Martin Luther King Jr.

Martin Luther King ENFJ | MBTI

Dominant Fe: King was incredibly good at appealing to people’s emotions, and that’s what made him such a powerful motivational speaker. His writings are full of emotional appeals, and all of these appeals relate to people on a universal level, rather than simply relating to his own experiences. Luther’s life’s work was a purely ethical endeavour and he was willing to sacrifice everything he had in order to help others. Even when he was exhausted, Martin Luther King Jr. was capable of mustering incredible charisma and enthusiasm in order to motivate people.

Martin Luther King ENFJ | MBTI

Auxiliary Ni: MLK was great at pinpointing problems and finding ways to solve them.

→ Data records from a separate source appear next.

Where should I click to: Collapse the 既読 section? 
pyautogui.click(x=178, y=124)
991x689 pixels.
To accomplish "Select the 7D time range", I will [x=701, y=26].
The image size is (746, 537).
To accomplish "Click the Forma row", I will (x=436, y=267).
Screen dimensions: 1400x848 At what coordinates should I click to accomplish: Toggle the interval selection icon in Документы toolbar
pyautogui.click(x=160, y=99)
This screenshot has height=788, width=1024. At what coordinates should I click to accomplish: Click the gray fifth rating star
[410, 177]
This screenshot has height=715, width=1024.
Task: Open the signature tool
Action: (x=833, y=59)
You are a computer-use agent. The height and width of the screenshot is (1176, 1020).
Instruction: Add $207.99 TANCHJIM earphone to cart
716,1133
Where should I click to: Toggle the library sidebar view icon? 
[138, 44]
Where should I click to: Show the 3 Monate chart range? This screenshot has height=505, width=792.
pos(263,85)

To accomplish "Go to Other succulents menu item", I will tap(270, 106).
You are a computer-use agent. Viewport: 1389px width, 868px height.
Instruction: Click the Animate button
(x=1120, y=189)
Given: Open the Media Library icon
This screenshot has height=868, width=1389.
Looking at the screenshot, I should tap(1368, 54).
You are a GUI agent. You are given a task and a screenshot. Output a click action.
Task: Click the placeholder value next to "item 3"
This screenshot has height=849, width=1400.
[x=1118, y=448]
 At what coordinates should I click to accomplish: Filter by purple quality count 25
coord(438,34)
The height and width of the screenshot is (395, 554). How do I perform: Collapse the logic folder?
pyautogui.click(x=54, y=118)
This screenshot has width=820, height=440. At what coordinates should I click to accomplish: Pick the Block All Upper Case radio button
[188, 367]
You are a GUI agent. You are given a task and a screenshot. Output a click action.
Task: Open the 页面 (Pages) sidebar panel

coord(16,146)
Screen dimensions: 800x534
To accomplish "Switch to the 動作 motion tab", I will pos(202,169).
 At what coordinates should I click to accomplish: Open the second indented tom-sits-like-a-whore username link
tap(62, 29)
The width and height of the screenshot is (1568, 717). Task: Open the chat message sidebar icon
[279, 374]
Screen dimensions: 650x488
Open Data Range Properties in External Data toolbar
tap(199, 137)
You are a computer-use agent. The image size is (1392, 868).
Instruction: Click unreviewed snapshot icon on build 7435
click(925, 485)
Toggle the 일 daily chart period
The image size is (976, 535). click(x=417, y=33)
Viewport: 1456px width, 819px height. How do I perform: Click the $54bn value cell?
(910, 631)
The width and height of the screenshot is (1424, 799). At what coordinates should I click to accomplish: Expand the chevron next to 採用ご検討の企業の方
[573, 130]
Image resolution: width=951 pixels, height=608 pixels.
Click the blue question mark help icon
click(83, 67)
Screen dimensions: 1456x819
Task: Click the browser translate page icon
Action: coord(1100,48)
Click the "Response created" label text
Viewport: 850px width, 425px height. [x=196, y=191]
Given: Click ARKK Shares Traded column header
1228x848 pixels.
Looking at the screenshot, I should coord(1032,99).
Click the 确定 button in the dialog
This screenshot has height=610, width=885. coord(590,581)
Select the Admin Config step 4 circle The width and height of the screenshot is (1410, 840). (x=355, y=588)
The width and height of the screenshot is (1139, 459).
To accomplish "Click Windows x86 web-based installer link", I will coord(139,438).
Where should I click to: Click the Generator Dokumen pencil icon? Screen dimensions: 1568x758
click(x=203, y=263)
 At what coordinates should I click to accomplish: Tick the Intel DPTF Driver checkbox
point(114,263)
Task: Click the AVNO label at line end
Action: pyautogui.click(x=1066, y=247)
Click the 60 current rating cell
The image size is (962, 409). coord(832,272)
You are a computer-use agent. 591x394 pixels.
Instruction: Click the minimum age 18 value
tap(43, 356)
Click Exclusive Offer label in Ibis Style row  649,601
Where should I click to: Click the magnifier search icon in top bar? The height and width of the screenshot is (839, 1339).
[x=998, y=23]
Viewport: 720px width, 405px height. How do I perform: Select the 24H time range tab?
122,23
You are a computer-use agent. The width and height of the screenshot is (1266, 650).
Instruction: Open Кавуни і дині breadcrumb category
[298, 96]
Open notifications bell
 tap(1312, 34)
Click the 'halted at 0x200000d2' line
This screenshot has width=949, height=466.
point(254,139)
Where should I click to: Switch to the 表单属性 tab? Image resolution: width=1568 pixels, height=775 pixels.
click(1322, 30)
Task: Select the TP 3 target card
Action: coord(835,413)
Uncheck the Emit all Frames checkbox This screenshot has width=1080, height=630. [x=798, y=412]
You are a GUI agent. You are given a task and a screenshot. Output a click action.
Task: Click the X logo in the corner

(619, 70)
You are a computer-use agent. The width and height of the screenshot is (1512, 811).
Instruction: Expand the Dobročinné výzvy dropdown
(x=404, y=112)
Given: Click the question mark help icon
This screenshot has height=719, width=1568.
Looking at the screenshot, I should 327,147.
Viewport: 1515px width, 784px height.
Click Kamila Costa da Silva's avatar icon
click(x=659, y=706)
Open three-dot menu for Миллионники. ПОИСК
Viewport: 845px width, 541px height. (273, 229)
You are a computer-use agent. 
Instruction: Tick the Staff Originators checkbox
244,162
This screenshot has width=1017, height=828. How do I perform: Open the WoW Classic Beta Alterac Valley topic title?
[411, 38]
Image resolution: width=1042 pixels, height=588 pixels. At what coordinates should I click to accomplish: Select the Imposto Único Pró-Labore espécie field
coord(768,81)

In his refutations of his enemies claims, he was able to not only provide them with emotional appeals, but was able to refute their logic as well. He was good at predicting how people might react to certain types of behaviour, and as a result, he encouraged his followers to take on a non-violent approach (this encouragement was more than just a moral one). MLK had a love for symbolism and often used metaphor and flowery language in his speeches.

Martin Luther King ENFJ | MBTI

Tertiary Se: King was good at painting visual imagery in his speeches, which shows his observance of his physical environment. Martin Luther King Jr. definitely stopped to consider the long-term consequences of his choices, but he also lived very much in the present moment. He was good at improvising and making last minute changes to prior plans. At times, he would often get up and give impromptu speeches when he saw an immediate need for them (though generally he liked to plan them out a bit).

Martin Luther King ENFJ | MBTI

Inferior Ti: Martin Luther King Jr. didn’t necessarily care to follow the logic that was widely accepted by the world, but preferred to stick to his own internal sense of logic. He wasn’t the best at organising people and didn’t really do so at all (his main source of leadership existed in his ability to inspire people). He couldn’t understand people who were detached from their emotions and could not stand any behaviour he saw as cruel or unethical.